Fireworks follow the Moody Blues, a Frisbee competition is held “over by the lake” and some dweeb talks kite-flying. During Joni Mitchell’s performance, a nurse who helped with the medical tent delivery of a baby is interviewed (a girl, 7 lbs., 10 oz., no name yet, but Joni would’ve been nice). No mention of any ODs or bad trips.

All 48 hours played over a looped bed of crowd noise that included a woman shrieking every couple of minutes, a Woodstockian Wilhelm scream that makes one wonder if the Ohio Players weren’t on the bill.

Fantasy Park naturally ends with the great white hoped-for, a Beatles reunion, a what-if played out repeatedly at the time in the rock press and during stoned conversations among fans.
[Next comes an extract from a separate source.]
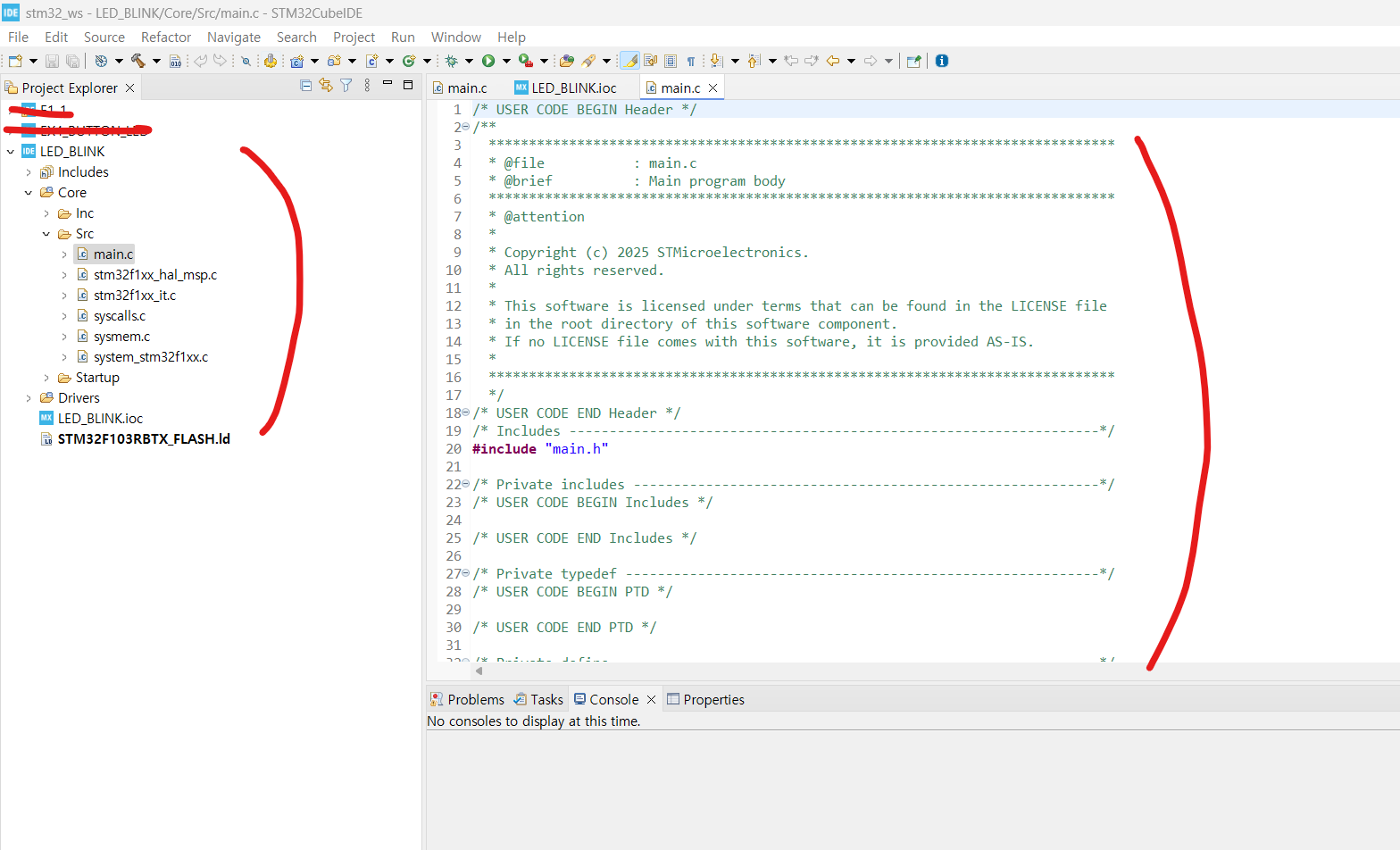
Task: Open the Run button dropdown arrow
Action: click(505, 61)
With between-song patter taken from Let It Be and other sources, their relatively brief set ends with John’s “We’d like to do something that we don’t normally get the chance to do,” – well, yeah – then A Day in the Life.

As the song ends, we can assume that the 750,000 concert goers have dropped through a trap door and the program ends abruptly with the sound of crickets chirping.

When it aired in 1975, listeners supposedly flooded radio station phone lines looking for tickets and directions. The IRS showed up at one station following up on gate receipts to ensure the government got its cut. Not quite as extreme a reaction that the War of the Worlds broadcast received in 1938, but maybe that’s an idea for a future special: Martians invade Woodstock.